Prior to each new year's flu season, the Google Flu Trends model is refreshed with 45 of the most useful influenza-related queries from years prior (those special search terms are chosen using logistic regression, but the exact queries and how they're weighted against others are kept top secret).
Additionally, GFT's post-season estimates are assessed against the traditional data surveillance reports used by the CDC to see how well the two match. Based on the prediction tool's ability to accurately estimate when that year's flu season begins, when the season will peak, and how severe it will be, the model may be updated. When it first launched in 2008, GFT had a mean correlation of 97 percent with CDC data [source: Ginsberg].
In September 2009, the model for the U.S. version of Google Flu Trends got its first update to include search query data from the H1N1 outbreak. This was because GFT's model had completely underestimated the H1N1 swine flu pandemic (which happened in the summertime). And then it continued to miss the mark.
During the 2011/2012 flu season, GFT overestimated the prevalence of flu by 50 percent. GFT also overestimated the 2012/2013 flu season, predicting as many as double the number of outpatient visits relating to ILI as the CDC actually reported. At the peak of the 2013/2014 flu season, GFT estimated that as many as 11 percent of the U.S. population had the flu. If that seems like a lot, it's because it is — the CDC, in comparison, reported 6 percent that season. Researchers report that the tool's accuracy may actually be much worse; they found that beginning in August 2011 GFT had overestimated in 100 out of 108 weeks [sources: Hodson, Walsh, Lazer].
The most common explanation for Google's flu prevalence overestimation is nothing more than our own jerkiness when flu season rolls around — you know, when you search the word "cough" in an effort to figure out if you're coming down with the flu, a cold or, maybe, wait, could it be pneumonia? Media use of phrases like "the worst flu season in years" and seasonal flu media reports also contribute to our cough-obsessed searches. The problem is that GFT doesn't know whether you're sick or just worried about getting sick; consider that only about 10 percent of all the people who seek medical care for the flu actually have influenza [source: Salzberg]. Google searches don't have context, and they don't know your intent.
But that might not be the complete answer.
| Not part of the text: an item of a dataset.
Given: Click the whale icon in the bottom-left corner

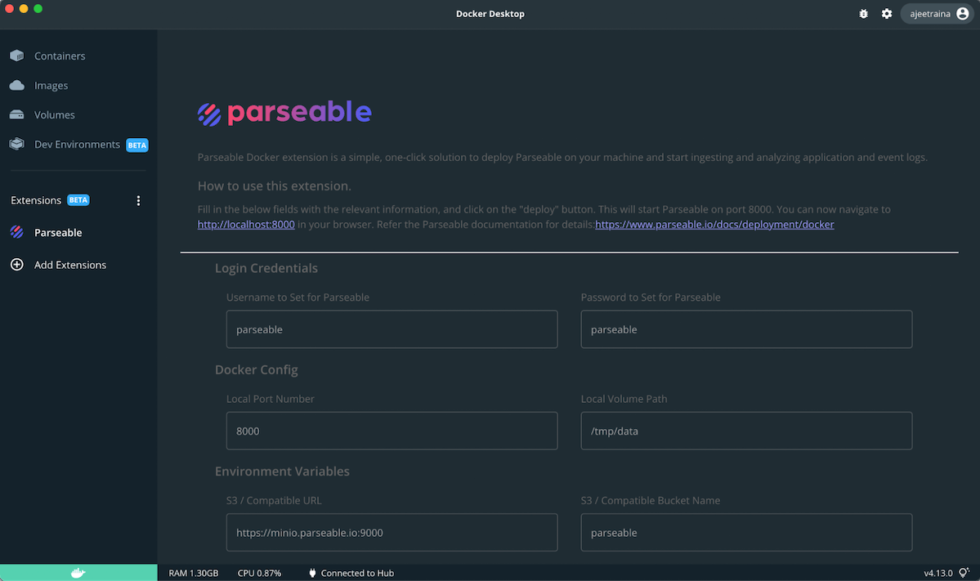Looking at the screenshot, I should pyautogui.click(x=78, y=572).
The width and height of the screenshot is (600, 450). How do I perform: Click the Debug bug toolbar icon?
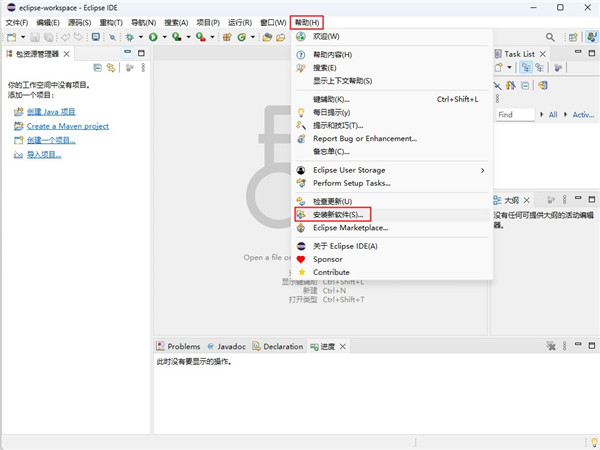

In addition to ILI-related media hype inflating flu searches, working with big data can lead to making correlations that may not be accurate. It's the big data trap. While the results of mining the data may paint a relationship between seasonal search queries and, say, doctor visits, the sheer massiveness of the data set suggests that correlation's accuracy can't be trusted.
Another question about GFT's overestimation lies in Google's own search engine algorithm updates. Researchers propose that the introduction of the autosuggest feature in Google Search changed user behavior for the potential for overestimation in GFT; users searching for one flu symptom were now being encouraged to search for more (Google-recommended) flu-related terms, influencing overall ILI-related searches.
In 2012, the search engine began including possible conditions related to the symptoms queried, also potentially adding to the overestimation problem.
However, after poor performance again in the 2012/2013 flu season, GFT's algorithm was again updated. It would now downplay any media-driven irregularities and make its forecasts based on a statistical method called ElasticNet (which is a generalized linear model of regularized regression). But there was still room for improvement; the revised algorithm still overestimated by as much as 30 percent [source: Lohr].
In 2014, GFT engineers updated the GFT tool to include not only refreshed search data but also the traditional clinical and virological so-called small data from the CDC for the 2014/2015 flu season. Both engineers and scientists agree a combination of this information should lead to more accurate results.